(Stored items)
○ ○ ○
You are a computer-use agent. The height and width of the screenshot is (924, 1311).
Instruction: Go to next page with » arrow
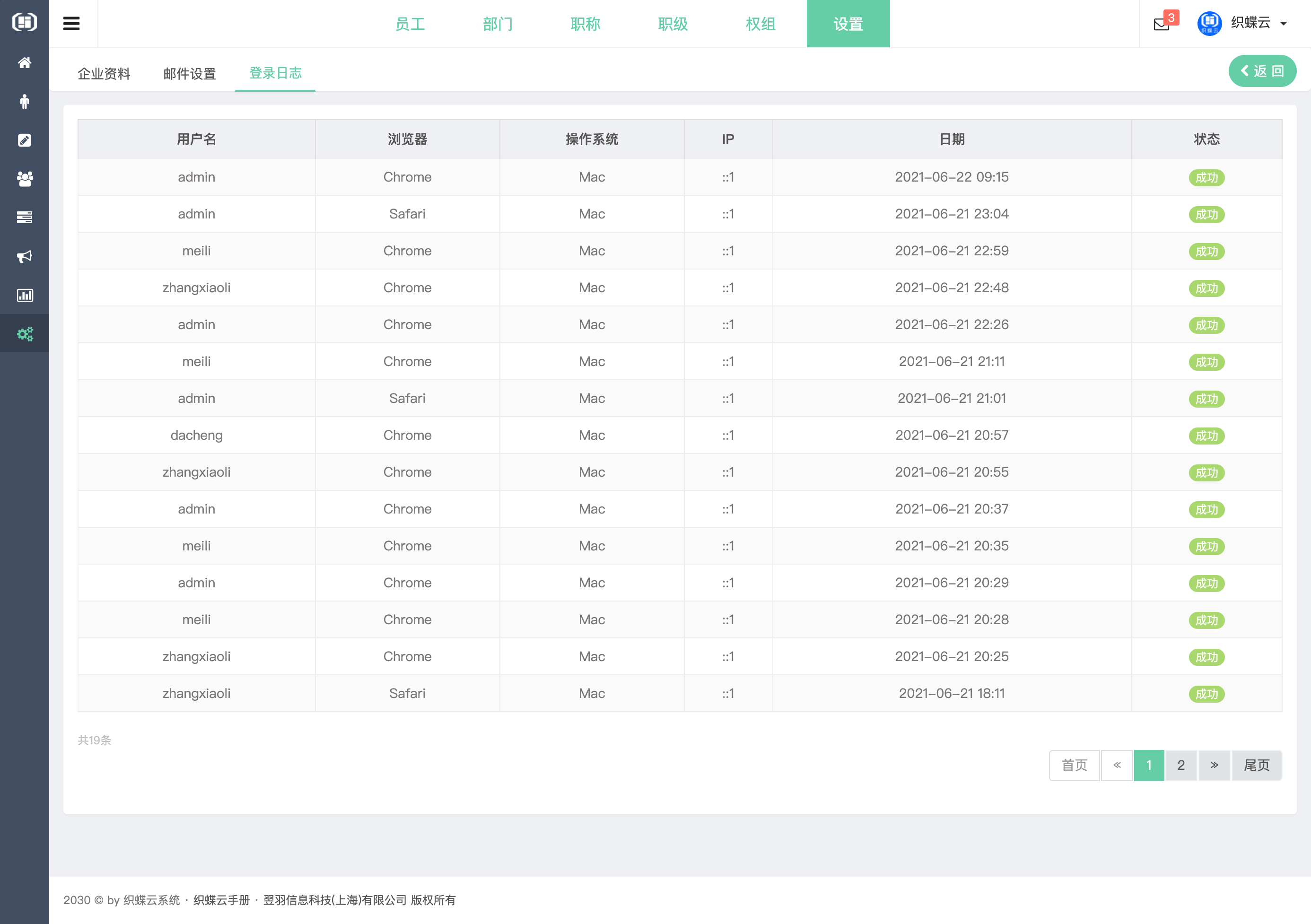(x=1214, y=765)
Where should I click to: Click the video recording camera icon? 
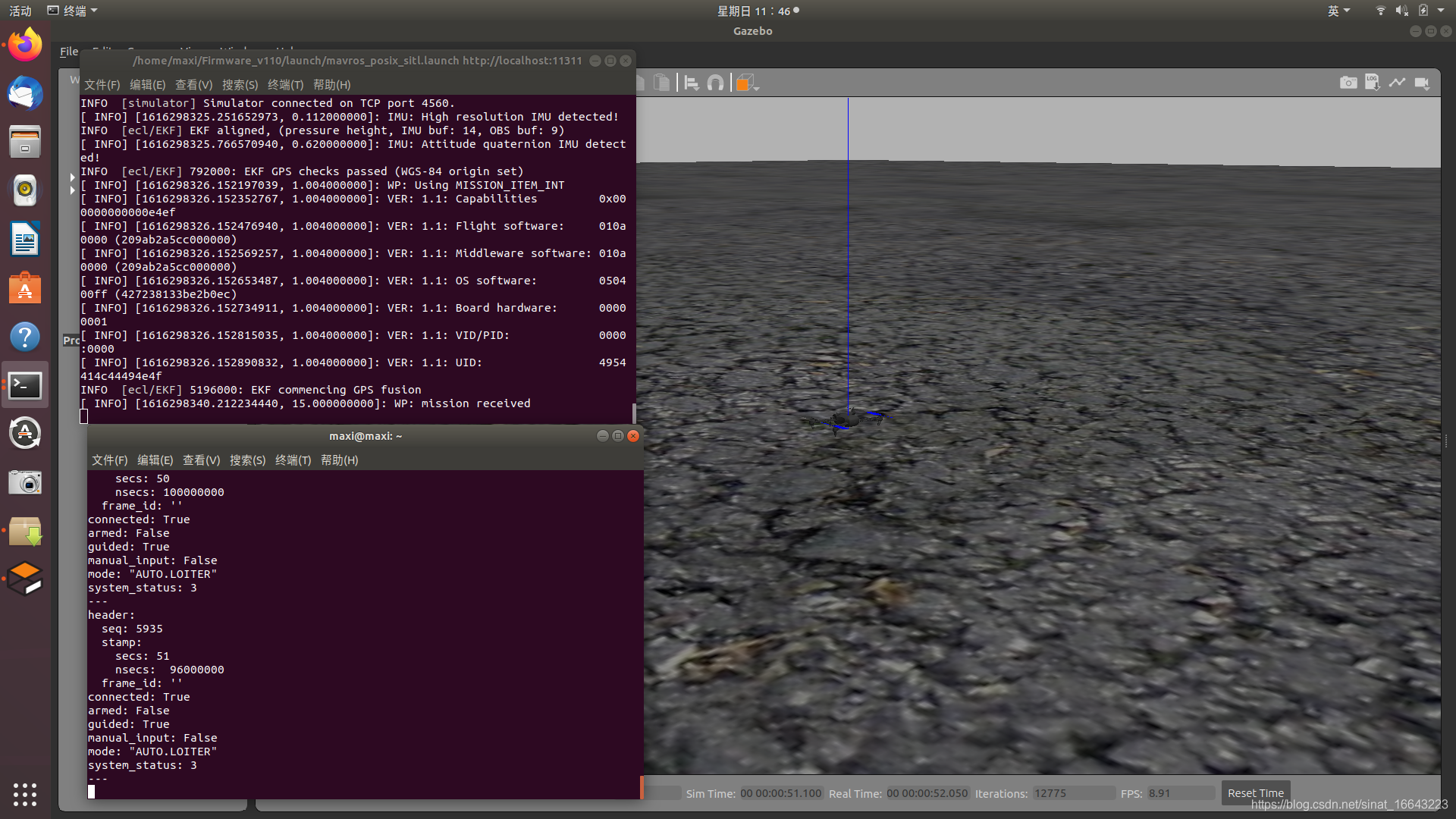(x=1422, y=83)
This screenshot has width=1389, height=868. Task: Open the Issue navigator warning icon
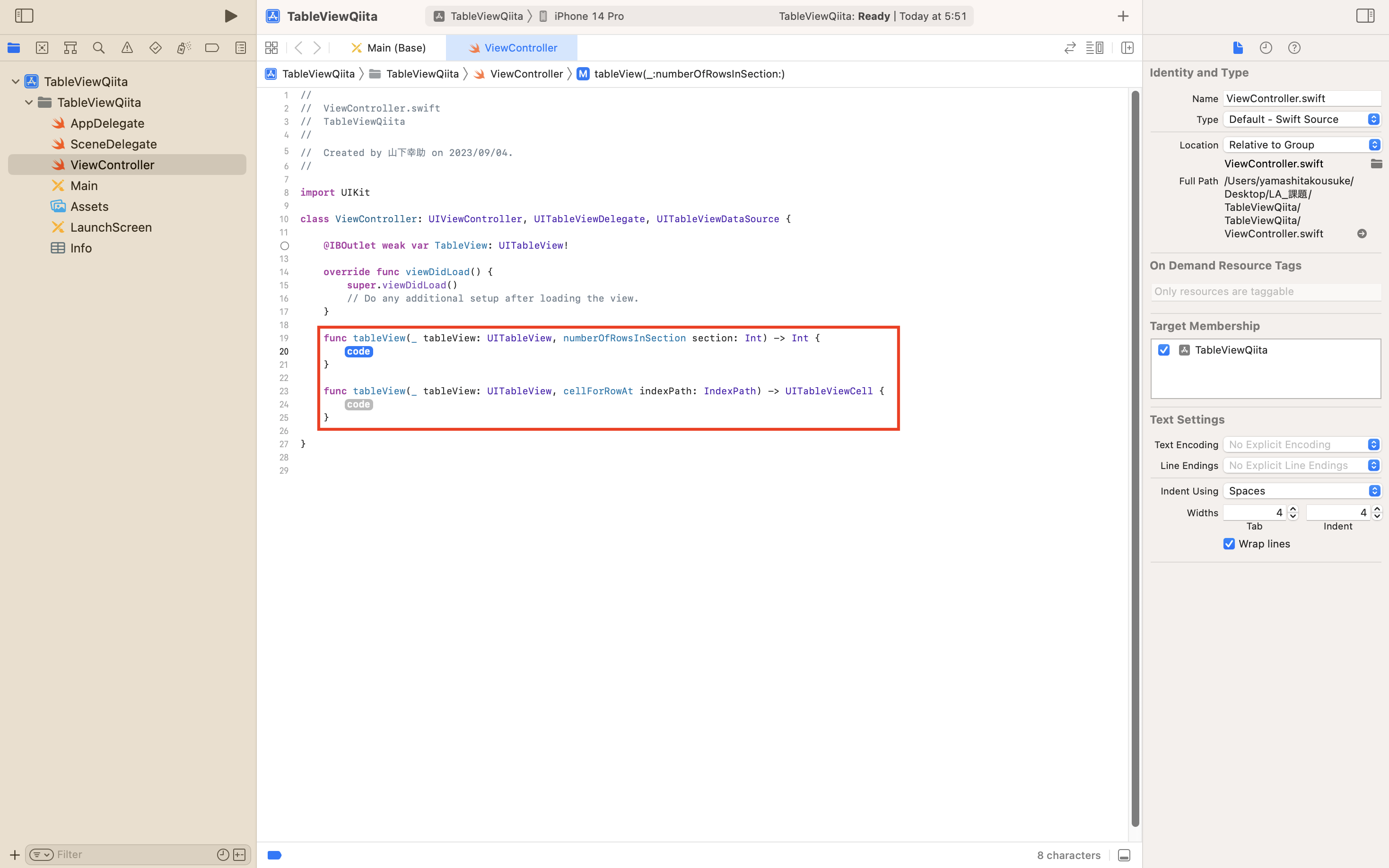point(127,48)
○ ○ ○
EXERCISE BRIEF: Your copy should hold all the data word for word. It should hold no pictures.

REPLY:
You are a computer-use agent. The height and width of the screenshot is (924, 1311).
Instruction: Go to next page with » arrow
(x=1214, y=765)
Where should I click to: Click the video recording camera icon? 
(x=1422, y=83)
This screenshot has width=1389, height=868. Task: Open the Issue navigator warning icon
point(127,48)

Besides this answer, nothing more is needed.